A rating at chess is how well you can play. Not how well you can play if handicapped in the way some guy demands that you should be handicapped. AlphaZero would be shown not to be the best chess player, not when it is sufficiently handicapped, but when another entity, using whatever hardware it likes, is good enough to beat it. You can postulate that such an entity exists, but it has not been demonstrated.

We saw a good match, that is all, a match we had never witnesses before. But, we could easily witness an even better one, if we match latest dev SF(+40 elo) on the 32 cores vs latest dev on 2000 cores. That would be a significantly better match, with higher quality of games, but only Google can find 2000 cores for SF.

There was reported to be a spinoff of Stockfish running on a large cluster (thousands of nodes) several years back. But I am not sure of the status or accuracy of the company's claims. The website still exists, but seems to be inactive. http://www.chesscluster.com/magneto.html

I don't know how strong Stockfish would get with 30 times more cores (or whatever) but I am not sure it could cope with AlphaZero. But I would be interested to see!

So that, again, good hardware achievement. Google is not known to be lacking in funds.

I need to remind you that you have admitted you have no idea how the software works.

Again, you are making a critical mistake from a chess player's perspective. 

The opening database doesn't just give tactical short cuts,

I certainly did NOT claim that it did. This is what is known as a strawman.

What an opening database does is provide choices of move that are probably good in an absolute sense.

it provides positions that are playable. All of the main lines have been analyzed out far more than 40 ply in critical lines, and the resulting positions have been played countless times, by humans and machines.

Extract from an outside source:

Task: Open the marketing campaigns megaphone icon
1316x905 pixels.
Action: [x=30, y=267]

They have not been played "countless times". They have been played some finite number of times. Once you get a modest distance into an opening, you may find a few thousand games, a few hundred games and so on. Once it gets any lower, the statistical information becomes so noisy as to be highly questionable. The results of these games provide useful evidence as to the quality of a choice, but this is really just some precomputed spindly branches in the tree of possibilities. If it is a hundred games, it may contain quite a lot of computation - say enough for 10,000 move choices - but this computation is too narrow to be ideal. It is worth a lot as a random sample of the results of imperfect play, but has the potential to be revised with one insight (the number and quality of the games are key to how likely this is).

Opening databases don't just provide a "short cut", they provide a platform for reaching playable positions. The requirements of the opening are different from the requirements of a general middle game, and vastly different from those of an endgame. 

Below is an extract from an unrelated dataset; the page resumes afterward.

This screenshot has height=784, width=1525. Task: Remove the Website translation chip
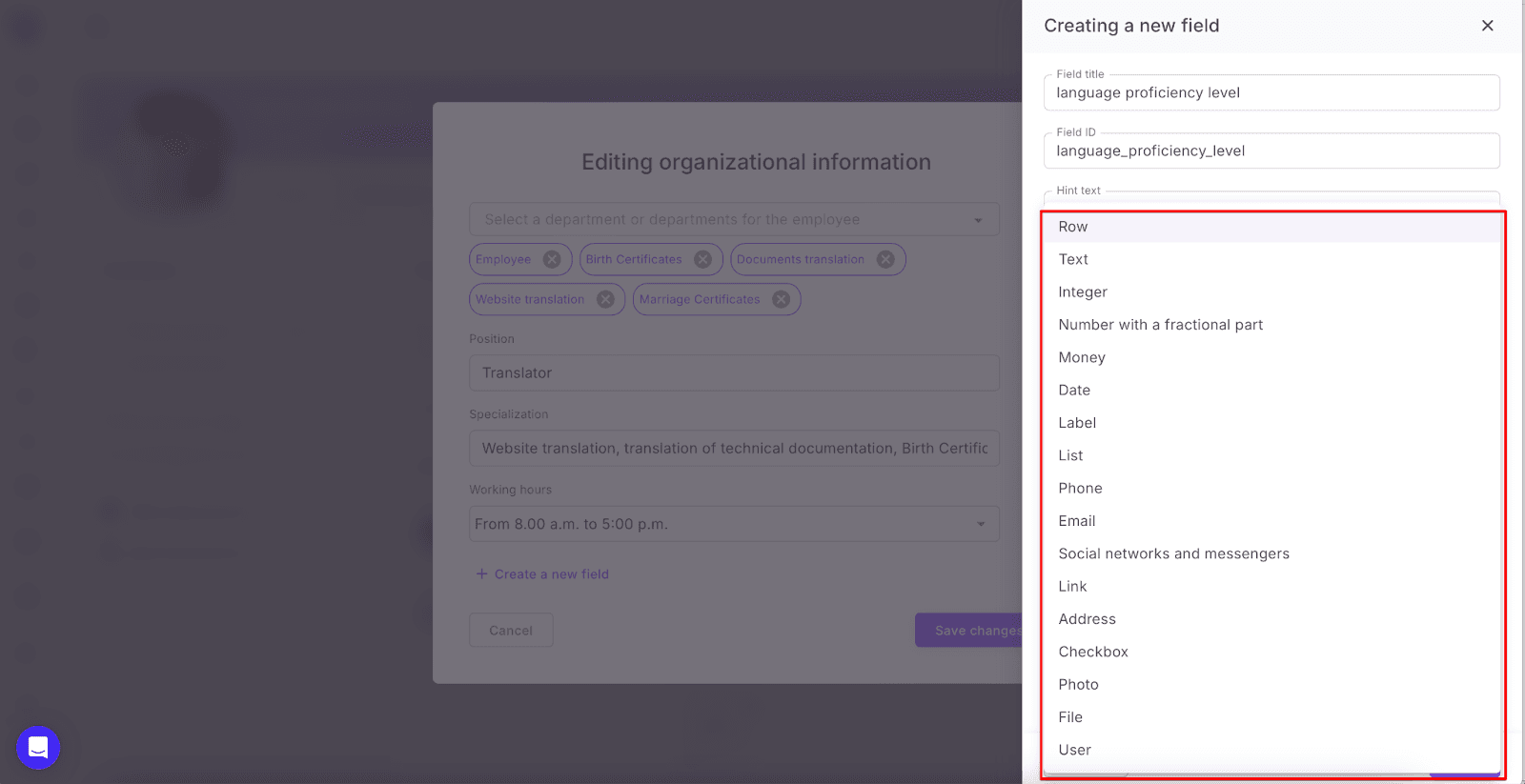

An entity that can see 10 moves further with equal reliability (as is likely to be the case with AlphaZero at full power) can do without 10 moves of opening theory.

In turn-based and correspondence chess, the two games are interlaced in real time, for OTB and live chess, the two are interlaced from one game to another. As you say the generation of an opening book is important to chess engines, as it is human professional chess players (and keen amateurs). However, most chess players would agree that the core skill of a strong chessplayer is finding good moves, and it is a far more interesting one. Opening knowledge is a way to manage with less of that skill.

Note that in 960 chess, this factor virtually vanishes for human players. There is only one game, with no opening theory. For computers, opening theory would be spread 960 times more thinly, which dramatically reduces its significance and usefulness (you can get an impression of how much by going to your chess database and imagining there are 1000 fewer games in it).

I think you’re misunderstanding. Computers can’t even be compared to humans as they don’t play in human rating pools, and they play a fundamentally different type of chess than we do. The idea that Magnus is a patzer I think is also a misunderstanding. He’s extremely strong, given that he has to sit at a board for 6 hours and is a very fallible human and computers don’t and aren’t.